Im Gegenteil: Ich bin dabei, auch die Position der Opposition zu hinterfragen. DIE LINKE verfolgt eine Politik - und sagt es auch selber - des kontrollierten Staatsbankrotts, verkauft das allerdings als Gerechtigkeit. Ich halte das für eine logische Fehlleistung.

(Beifall bei BÜNDNIS 90/DIE GRÜNEN und der Abgeordneten Tobias Koch [CDU] und Herlich Marie Todsen-Reese [CDU])

Denn die Weigerung, die haushaltspolitische Situation überhaupt zur Kenntnis zu nehmen, führt denkt man sie konsequent zu Ende - zu Irland- oder Griechenlandszenarien oder zu einer massiven Geldentwertung durch Inflation. In beiden Szenarien werden die sozial Schwachen weiter geschwächt. Ich will deutlich sagen: Die Gesellschaft braucht dringend Umverteilung von oben nach unten. Aber die Krise der öffentlichen Haushalte durch eine exorbitante Verschuldung wird zum Gegenteil führen,

denn nur Reiche können sich einen armen Staat leisten.

(Beifall bei BÜNDNIS 90/DIE GRÜNEN - Ulrich Schippels [DIE LINKE]: Wer hat das gemacht? - Rot-Grün war das!)

- Es ist kein besonders starkes Gegenargument gegen ein strukturelles Argument, dass Sie fragen, wer das gemacht hat. Aber Sie können das nachher noch erklären.

Viele Anträge der SPD stimmen mit unseren überein. Aber es gibt auch erhebliche Unterschiede. Die SPD will nach wie vor die Mehreinnahmen aus der kommunalen Verwaltungsstrukturreform zur Haushaltssanierung einsetzen oder plant es ein. Sie plant es ehrlicherweise nicht in diesem Haushalt ein. Wir halten das für falsch. Wir haben unsere Position der Vergangenheit hier korrigiert. Geld, das die Kommunen durch Reformen einsparen, ist kommunales Geld. Ich sage voraus: Es wird wieder keine Verwaltungsreform geben, wenn es für die Kommunen keine starken Anreize gibt, sich an dieser zu beteiligen.

(Beifall bei BÜNDNIS 90/DIE GRÜNEN, SSW und des Abgeordneten Heinz-Werner Jezewski [DIE LINKE])

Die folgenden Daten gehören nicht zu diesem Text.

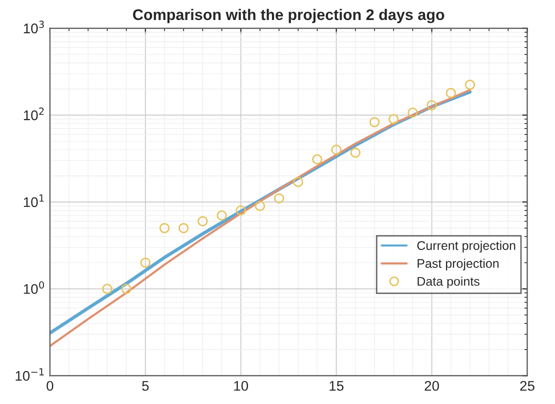  I want to click on x-tick-label: 5, so click(146, 386).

Wir sagen auch, was nicht geht. Dazu gehört, und das ist ein weiterer Unterschied, die beitragsfreie Kita ab 2011 wieder einzuführen. Wir kämpfen mit offenem Visier dafür, und wir verstecken uns nicht hinter dem Busch, wenn es unangenehm wird. Meine Fraktion und meine Partei werden jedenfalls nicht in einen Wahlkampf ziehen, in dem wir alles und jedes versprechen. Liebe SPD, bei der Beltquerung haben Sie die Möglichkeit, Farbe zu bekennen. Wir stimmen auch darüber in einer Einzelabstimmung ab. Ich kann dazu nur sagen: Auch Runde Tische, die ich natürlich grundsätzlich begrüße, haben Kanten. Hier muss man manchmal springen und Farbe bekennen.